Consider a very simple model where the world has just two variables, represented by real numbers: cultural values (c) and the other variable (x). Our utility function is U(c, x)=c*x, which is clearly constant over time. However, our preferred value of x will strongly depend on cultural values: if c is negative, we want to minimize x, while if c is positive, we want to maximize x.
This model is so simple that it behaves quite strangely (e.g. it says you want to pick cultural values that view the current state of the world favorably), but it shows that by adding complexity to your utility function, you can make it depend on many things without actually changing over time.
Can you give me an example of this in reality? The math works, but I notice I am still confused, in that values should not just be a variable in utility function… they should in fact change the utility function itself.
If they’re relegated to a variable, that seems to go against the original stated goal of wanting moral progress. in which case the utility function originally was constructed wrong.
values should not just be a variable in utility function
All else being equal for me, I’d rather other people have their values get satisfied. So their values contribute to my utility function. If we model this as their utility contributing to my utility function, then we get mutual recursion, but we can also model this as each utility function having a direct and an indirect component, where the indirect components are aggregations of the direct components of other people’s utility functions, avoiding the recursion.
If they’re relegated to a variable, that seems to go against the original stated goal of wanting moral progress.
To be more specific, people can value society’s values coming more closely in line with their own values, or their own values coming more closely in line with what they would value if they thought about it more, or society’s values moving in the direction they would naturally without the intervention of an AI, etc. Situations in which someone wants their own values to change in a certain way can be modeled as an indirect component to the utility function, as above.
Define the “partial utility function” as how utility changes with x holding c constant (i.e. U(x) at a particular value of c). Changes in values change this partial utility function, but they never change the full utility function U(c,x). A real-world example: if you prefer to vote for the candidate that gets the most votes, then your vote will depend strongly on the other voters’ values, but this preference can still be represented by a single, unchanging utility function.
I don’t understand your second paragraph—why would having values as a variable be bad? It’s certainly possible to change the utility function, but AlexMennen’s point was the future values could still be taken into account even with a static utility function. If the utility function is constant and also depends on current values, then it needs to values into account as an argument (i.e. a variable).
How are you changing the values you optimize for without changing your utility function? This now seems even more handwavey to me.
Consider a very simple model where the world has just two variables, represented by real numbers: cultural values (c) and the other variable (x). Our utility function is U(c, x)=c*x, which is clearly constant over time. However, our preferred value of x will strongly depend on cultural values: if c is negative, we want to minimize x, while if c is positive, we want to maximize x.
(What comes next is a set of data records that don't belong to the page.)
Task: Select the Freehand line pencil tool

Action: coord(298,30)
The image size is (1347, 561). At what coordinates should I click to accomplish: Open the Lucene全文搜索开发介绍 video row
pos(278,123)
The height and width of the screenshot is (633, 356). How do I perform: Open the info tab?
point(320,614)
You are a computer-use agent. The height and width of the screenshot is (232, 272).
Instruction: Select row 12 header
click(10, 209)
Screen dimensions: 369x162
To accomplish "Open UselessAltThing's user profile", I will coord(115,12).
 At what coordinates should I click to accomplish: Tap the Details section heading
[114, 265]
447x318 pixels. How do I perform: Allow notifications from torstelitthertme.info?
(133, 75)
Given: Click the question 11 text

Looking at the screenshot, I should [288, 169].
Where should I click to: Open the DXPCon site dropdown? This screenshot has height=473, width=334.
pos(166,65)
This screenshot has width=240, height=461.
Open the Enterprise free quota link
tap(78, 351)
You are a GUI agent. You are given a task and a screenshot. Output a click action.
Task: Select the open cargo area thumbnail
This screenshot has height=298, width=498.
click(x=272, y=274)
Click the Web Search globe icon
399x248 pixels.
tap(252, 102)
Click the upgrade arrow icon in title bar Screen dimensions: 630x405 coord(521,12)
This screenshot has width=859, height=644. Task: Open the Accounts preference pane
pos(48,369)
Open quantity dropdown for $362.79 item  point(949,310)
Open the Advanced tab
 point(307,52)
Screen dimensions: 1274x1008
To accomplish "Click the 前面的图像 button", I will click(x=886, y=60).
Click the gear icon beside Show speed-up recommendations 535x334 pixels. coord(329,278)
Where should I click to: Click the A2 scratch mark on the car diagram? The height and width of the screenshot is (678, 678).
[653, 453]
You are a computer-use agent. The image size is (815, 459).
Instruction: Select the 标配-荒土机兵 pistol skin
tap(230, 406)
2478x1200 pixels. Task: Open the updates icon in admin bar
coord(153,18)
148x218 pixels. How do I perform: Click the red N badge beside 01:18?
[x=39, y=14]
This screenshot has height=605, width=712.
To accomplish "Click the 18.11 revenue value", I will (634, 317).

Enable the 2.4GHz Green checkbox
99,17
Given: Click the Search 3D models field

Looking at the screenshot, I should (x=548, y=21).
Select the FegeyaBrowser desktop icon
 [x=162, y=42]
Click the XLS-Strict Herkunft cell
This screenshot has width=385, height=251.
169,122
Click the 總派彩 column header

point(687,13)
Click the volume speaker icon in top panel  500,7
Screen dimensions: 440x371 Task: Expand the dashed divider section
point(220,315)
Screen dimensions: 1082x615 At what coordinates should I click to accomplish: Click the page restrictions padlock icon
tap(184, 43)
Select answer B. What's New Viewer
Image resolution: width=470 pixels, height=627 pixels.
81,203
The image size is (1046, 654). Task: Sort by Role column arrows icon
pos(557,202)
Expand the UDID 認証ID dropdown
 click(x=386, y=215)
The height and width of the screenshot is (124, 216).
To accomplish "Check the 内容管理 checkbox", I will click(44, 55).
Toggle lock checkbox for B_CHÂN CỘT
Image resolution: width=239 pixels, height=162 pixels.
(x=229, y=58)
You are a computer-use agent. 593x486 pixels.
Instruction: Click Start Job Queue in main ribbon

This model is so simple that it behaves quite strangely (e.g. it says you want to pick cultural values that view the current state of the world favorably), but it shows that by adding complexity to your utility function, you can make it depend on many things without actually changing over time.
Can you give me an example of this in reality? The math works, but I notice I am still confused, in that values should not just be a variable in utility function… they should in fact change the utility function itself.
If they’re relegated to a variable, that seems to go against the original stated goal of wanting moral progress. in which case the utility function originally was constructed wrong.
All else being equal for me, I’d rather other people have their values get satisfied. So their values contribute to my utility function. If we model this as their utility contributing to my utility function, then we get mutual recursion, but we can also model this as each utility function having a direct and an indirect component, where the indirect components are aggregations of the direct components of other people’s utility functions, avoiding the recursion.
To be more specific, people can value society’s values coming more closely in line with their own values, or their own values coming more closely in line with what they would value if they thought about it more, or society’s values moving in the direction they would naturally without the intervention of an AI, etc. Situations in which someone wants their own values to change in a certain way can be modeled as an indirect component to the utility function, as above.
Define the “partial utility function” as how utility changes with x holding c constant (i.e. U(x) at a particular value of c). Changes in values change this partial utility function, but they never change the full utility function U(c,x). A real-world example: if you prefer to vote for the candidate that gets the most votes, then your vote will depend strongly on the other voters’ values, but this preference can still be represented by a single, unchanging utility function.
I don’t understand your second paragraph—why would having values as a variable be bad? It’s certainly possible to change the utility function, but AlexMennen’s point was the future values could still be taken into account even with a static utility function. If the utility function is constant and also depends on current values, then it needs to values into account as an argument (i.e. a variable).